Hinter all dem steckt mehr, als man in Worte fassen kann. Man muss Shadow of the Colossus gespielt haben, um die Faszination des Titels verstehen zu können. Denn eigentlich sind viele der Kolosse überhaupt nicht aggressiv oder bösartig. Vielmehr versuchen sie sich, teils aussichtslos, gegen euch - den Eindringling - zu verteidigen. Daher wird euch als Spieler sicherlich in den Sinn kommen, wieso ihr diese einzigartigen und spektakulären Kreaturen erlegen müsst. Hierzu tragen die musikalische Untermalung und das herausragende Art-Design der Kolosse einen großen Teil bei. Die oft sehr lang andauernden Kämpfe erfordern eure Ausdauer und Geschickt. Und wenn man endlich eine dieser 16 Kreaturen erledigt hat, kommt nicht unbedingt wie in Spielen a la Dark Souls ein befriedigendes Gefühl auf, sondern eher Mitleid und Zweifel an der eignen Handlung!

shadow of the colossus ps4 monster süß - image/jpeg Manchmal sehen die Kolosse auch irgendwie "süß" aus, oder?

Getrieben von eurer Aufgabe werdet ihr zum Ende des Spiels endlich darüber aufgeklärt, was eigentlich vor sich geht! Ohne etwas vorweg zu nehmen: das Ende von Shadow of the Colossus ist nicht weniger tragisch, als es das Spiel vermuten lässt. Wenn ihr das Spiel schnell beenden wollt, könnt ihr das bereits in unter fünf Stunden machen. Das klingt nach wenig. Allerdings hat die Spielwelt noch einiges mehr zu bieten. Sammelbare Objekte, Neues Spiel+ sowie Zeit-Challanges sind nur einige der Aktivitäten, die euch auch nach dem Ende bereitgehalten werden.

Neuer Glanz der technischen Seite 

Shadow of the Colossus wurde von Grund auf neu programmiert. Bluepoint Games hat hier hervorragende Arbeit geleistet. Das Spiel sieht wirklich super aus! „PS 4 Pro“-Besitzer können zudem zwischen einer höheren Auflösung oder einer höheren Framerate wählen. Beides holt noch einmal mehr aus dem Spiel heraus. Hier ist es Geschmackssache, was euch besser gefällt.

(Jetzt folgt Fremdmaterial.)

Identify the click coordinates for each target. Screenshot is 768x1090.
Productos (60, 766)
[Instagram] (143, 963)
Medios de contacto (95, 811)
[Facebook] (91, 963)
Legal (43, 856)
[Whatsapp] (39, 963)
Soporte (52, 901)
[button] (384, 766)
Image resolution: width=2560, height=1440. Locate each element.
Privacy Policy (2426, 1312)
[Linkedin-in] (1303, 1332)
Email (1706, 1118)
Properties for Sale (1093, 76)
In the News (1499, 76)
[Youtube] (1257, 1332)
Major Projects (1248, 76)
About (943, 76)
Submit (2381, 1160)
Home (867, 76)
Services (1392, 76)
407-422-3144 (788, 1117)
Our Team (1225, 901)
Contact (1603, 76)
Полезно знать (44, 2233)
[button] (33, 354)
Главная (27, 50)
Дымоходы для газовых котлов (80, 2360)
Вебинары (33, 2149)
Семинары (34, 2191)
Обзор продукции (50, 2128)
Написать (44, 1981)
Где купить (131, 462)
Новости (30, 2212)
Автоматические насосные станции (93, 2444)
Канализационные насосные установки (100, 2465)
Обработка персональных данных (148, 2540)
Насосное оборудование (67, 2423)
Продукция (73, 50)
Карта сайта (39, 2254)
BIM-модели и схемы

Dennoch muss ich gestehen: Auch der etwas matschige Look und die nicht gerade perfekte Grafik des Originals hatten seinen eigenen Charm und haben einige der Kolosse noch furchteinflößender oder geheimnisvoller aussehen lassen. Doch dafür sind Effekte, die Weitsicht und die Texturen im Remaster einfach ein absoluter Hingucker!

Ein kleines Manko gibt es aus meiner Sicht allerdings doch: Die Steuerung des Spiels ist nach wie vor gewöhnungsbedürftig. Es braucht einige Zeit, sich an die Bewegungen von Agro und eurem Alter Ego zu gewöhnen. Dem Spielspaß tut dies aber keinen Abbruch, zumal ihr nicht wirklich viele Tasten benötigt, um das Spiel zu meistern.

Fazit:

Shadow of the Colossus ist auch im neuen Gewand ein absoluter Pflichtkauf für jeden Playstation-Besitzer. Der Titel ist immer noch so packend und intensiv wie vor 13 Jahren. Die melancholische Stimmung des Spiels und das Ende lassen uns heute wie damals mit großen Augen auf den Bildschirm blicken. Bluepoint Games hat, genau wie bereits bei der Nathan Drake Collection, tolle Arbeit geleistet und einen Klassiker würdevoll in die Neuzeit gebracht. Chapeau!

Shadow of the Colossus bekommt von uns 9 von 10 gefundene Geheimnissen, 5 von 5 entdeckte Kolosse und 92 von 100 Prozent Gänsehaut-Feeling!